Отрывок документа »
#####

Цесаревича почти все время сопровождал принц Альберт-Эдуард, с которым Цесаревичу было просто; они оставались добрыми друзьями. Берти его возил в театры, в аристократические клубы («Marlborough Club»), где допоздна задерживались за партией в вист. Однажды в Лондоне поехали смотреть новую английскую игру в Поло, где участвующие были верхом на лошадях. Александру вообще очень нравилось, как подобные публичные мероприятия организованы в Англии.

Немало было и других впечатлений. Почти два месяца семья Цесаревича провела в Англии. Много путешествовали. Александр несколько дней потратил на поездку на северо-восток Англии в город Гулль, где по его заказу строилась яхта «Цесаревна». В присутствии хозяина судно было спущено на воду и совершило пробное непродолжительное плавание. Александр был в восторге от судна, и его радовала мысль, что теперь и у него будет собственная яхта.

Русским гостям были показаны Королевские резиденции: Букингэмский и Сандригэмский дворцы в Лондоне, резиденции в Виндзоре на запад от столицы и Осборн — на юге страны на острове Уайт. Наиболее сильные воспоминания остались от Виндзора. Огромный замок, заполненный замечательными художественными и историческими предметами, казался сказочным, производил неизгладимое впечатление. Один из дней им почти целиком посвятила дочь Королевы Принцесса Елена (в замужестве герцогиня Шлезвиг-Гольштинская), показавшая парк, мавзолей и капеллу Сент-Джордж. Александр подробно осмотрел лошадей в конюшнях и псарню, где содержались знаменитые гончие Королевы.

Русскому престолонаследнику многое нравилось в Британии, но существовали причины и для недовольства. Королева вначале не проявляла желания демонстрировать свое расположение к гостям из России. Лично Александра это ничуть не задевало; ему по-человечески это было безразлично. Но как Наследник Александр имел право рассчитывать на большее внимание. Он прекрасно помнил, что когда Берти приезжал в Петербург, то Папа уделял ему столько времени, не стесняясь показывал всем, что Наследник Британской Короны — гость Царя.

#####

Пожалуйста, назовите город, в котором, согласно отрывку о пребывании Цесаревича в Англии, строилась яхта «Цесаревна».

Исходные данные:
#####

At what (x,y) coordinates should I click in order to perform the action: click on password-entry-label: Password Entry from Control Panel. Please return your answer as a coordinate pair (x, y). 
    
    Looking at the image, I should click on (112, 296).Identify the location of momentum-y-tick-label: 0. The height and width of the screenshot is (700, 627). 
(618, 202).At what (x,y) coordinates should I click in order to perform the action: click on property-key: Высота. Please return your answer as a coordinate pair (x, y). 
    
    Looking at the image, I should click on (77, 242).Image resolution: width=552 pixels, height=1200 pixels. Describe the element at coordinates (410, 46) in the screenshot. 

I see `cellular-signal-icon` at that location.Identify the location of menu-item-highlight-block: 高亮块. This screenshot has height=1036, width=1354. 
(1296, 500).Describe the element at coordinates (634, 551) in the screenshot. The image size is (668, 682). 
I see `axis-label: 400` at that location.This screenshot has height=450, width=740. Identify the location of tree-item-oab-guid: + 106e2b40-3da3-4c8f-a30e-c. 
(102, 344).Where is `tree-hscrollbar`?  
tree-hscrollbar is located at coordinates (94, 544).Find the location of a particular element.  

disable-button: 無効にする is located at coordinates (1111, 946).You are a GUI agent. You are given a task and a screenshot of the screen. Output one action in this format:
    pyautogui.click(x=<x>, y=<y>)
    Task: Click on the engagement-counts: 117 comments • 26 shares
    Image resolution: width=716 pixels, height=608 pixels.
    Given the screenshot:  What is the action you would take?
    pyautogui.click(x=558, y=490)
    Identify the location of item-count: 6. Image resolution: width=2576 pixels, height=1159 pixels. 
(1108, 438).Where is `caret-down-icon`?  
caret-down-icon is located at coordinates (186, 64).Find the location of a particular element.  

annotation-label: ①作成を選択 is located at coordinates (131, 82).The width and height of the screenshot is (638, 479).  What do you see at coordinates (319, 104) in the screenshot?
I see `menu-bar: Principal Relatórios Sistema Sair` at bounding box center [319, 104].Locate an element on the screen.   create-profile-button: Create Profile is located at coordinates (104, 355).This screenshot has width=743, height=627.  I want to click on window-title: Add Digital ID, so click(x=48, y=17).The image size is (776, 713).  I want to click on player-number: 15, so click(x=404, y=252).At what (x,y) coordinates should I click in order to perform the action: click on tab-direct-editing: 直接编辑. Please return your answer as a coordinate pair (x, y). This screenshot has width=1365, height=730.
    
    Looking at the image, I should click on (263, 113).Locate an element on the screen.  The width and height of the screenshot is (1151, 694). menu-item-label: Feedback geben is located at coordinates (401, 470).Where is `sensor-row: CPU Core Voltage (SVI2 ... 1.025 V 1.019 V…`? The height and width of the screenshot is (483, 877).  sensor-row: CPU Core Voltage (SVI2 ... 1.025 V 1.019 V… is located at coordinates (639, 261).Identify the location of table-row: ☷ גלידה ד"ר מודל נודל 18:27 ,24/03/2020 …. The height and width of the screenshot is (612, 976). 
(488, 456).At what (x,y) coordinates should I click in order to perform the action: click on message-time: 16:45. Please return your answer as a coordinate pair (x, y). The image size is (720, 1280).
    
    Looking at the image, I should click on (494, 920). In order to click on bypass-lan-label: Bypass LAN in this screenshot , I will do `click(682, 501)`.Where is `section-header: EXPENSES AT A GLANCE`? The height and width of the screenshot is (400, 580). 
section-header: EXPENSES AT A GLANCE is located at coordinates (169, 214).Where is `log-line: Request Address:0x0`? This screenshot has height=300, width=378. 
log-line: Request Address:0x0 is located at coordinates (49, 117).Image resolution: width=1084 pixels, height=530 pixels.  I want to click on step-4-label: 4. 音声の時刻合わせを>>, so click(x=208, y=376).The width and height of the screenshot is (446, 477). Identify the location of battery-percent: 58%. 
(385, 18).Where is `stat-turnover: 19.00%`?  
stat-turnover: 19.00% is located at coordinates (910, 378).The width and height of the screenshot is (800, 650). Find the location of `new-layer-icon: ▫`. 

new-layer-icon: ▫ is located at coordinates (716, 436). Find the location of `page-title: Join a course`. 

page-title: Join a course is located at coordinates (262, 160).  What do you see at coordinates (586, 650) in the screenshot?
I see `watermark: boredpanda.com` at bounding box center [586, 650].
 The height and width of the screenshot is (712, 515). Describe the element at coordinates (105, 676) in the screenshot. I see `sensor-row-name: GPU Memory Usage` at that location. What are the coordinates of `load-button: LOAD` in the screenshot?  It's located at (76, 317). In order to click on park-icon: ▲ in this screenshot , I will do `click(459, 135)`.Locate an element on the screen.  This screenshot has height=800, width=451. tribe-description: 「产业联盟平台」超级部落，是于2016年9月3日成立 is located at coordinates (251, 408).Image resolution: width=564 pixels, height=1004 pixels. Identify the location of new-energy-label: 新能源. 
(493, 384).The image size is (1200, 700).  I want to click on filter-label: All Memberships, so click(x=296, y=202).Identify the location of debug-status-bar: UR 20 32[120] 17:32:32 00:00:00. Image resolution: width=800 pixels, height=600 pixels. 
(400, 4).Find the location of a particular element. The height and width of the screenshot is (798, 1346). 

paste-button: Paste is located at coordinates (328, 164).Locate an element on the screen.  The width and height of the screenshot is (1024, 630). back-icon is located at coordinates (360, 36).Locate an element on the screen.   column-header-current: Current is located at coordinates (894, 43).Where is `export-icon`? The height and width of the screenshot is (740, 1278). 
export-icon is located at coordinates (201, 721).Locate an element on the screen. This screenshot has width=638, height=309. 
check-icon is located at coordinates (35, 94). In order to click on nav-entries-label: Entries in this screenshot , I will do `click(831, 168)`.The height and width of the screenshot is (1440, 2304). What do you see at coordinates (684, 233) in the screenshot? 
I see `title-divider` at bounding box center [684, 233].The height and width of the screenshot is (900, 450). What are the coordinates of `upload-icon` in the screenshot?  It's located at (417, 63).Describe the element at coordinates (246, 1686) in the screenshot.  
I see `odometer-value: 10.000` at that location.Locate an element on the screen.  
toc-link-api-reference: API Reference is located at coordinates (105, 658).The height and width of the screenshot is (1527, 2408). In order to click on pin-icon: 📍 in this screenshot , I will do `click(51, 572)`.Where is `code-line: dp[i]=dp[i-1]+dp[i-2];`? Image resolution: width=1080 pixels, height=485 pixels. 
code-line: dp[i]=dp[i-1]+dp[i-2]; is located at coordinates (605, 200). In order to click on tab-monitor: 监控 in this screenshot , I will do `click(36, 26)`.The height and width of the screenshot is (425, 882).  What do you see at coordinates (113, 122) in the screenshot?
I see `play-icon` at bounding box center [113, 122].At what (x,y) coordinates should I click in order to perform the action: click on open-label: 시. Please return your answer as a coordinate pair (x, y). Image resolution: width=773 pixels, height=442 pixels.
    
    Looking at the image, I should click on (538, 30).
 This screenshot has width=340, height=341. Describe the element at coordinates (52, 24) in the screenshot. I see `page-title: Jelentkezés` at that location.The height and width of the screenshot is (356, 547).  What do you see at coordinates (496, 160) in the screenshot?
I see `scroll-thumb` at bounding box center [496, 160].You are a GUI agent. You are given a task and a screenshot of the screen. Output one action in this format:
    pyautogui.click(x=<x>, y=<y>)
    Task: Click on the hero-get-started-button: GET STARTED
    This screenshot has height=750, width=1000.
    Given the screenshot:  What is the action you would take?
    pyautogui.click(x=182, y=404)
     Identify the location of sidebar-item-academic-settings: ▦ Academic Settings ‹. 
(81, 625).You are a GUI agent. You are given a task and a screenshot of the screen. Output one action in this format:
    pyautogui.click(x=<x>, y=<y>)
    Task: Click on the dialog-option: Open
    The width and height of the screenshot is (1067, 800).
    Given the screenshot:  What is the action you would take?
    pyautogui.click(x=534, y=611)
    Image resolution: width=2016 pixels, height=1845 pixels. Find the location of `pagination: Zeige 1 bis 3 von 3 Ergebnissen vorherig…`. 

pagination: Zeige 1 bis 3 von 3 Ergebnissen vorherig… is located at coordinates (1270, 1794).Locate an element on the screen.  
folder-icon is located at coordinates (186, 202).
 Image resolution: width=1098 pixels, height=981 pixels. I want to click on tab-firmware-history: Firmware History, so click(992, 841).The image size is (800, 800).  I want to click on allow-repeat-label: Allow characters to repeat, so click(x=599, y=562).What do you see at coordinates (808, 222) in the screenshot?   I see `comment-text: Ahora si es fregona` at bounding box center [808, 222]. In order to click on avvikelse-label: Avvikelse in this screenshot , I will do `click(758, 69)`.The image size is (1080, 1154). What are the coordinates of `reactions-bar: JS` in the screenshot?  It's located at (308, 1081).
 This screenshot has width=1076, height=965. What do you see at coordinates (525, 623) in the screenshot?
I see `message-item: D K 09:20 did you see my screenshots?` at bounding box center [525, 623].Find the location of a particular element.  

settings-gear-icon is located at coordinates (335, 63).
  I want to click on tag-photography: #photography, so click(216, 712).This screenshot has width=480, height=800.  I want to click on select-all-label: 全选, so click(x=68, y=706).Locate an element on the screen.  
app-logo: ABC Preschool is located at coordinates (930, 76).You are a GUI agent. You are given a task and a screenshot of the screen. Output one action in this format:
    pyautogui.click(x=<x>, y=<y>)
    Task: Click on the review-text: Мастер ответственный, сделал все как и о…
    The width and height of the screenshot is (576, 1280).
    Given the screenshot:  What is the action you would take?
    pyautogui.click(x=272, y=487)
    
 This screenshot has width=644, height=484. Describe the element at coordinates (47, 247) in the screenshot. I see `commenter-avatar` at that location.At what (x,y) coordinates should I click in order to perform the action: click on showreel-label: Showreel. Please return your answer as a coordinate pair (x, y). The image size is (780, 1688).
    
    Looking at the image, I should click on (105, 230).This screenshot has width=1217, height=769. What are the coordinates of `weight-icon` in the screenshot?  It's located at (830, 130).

#####

Выполненное упражнение »
Яхта «Цесаревна» строилась в городе Гулль на северо-востоке Англии.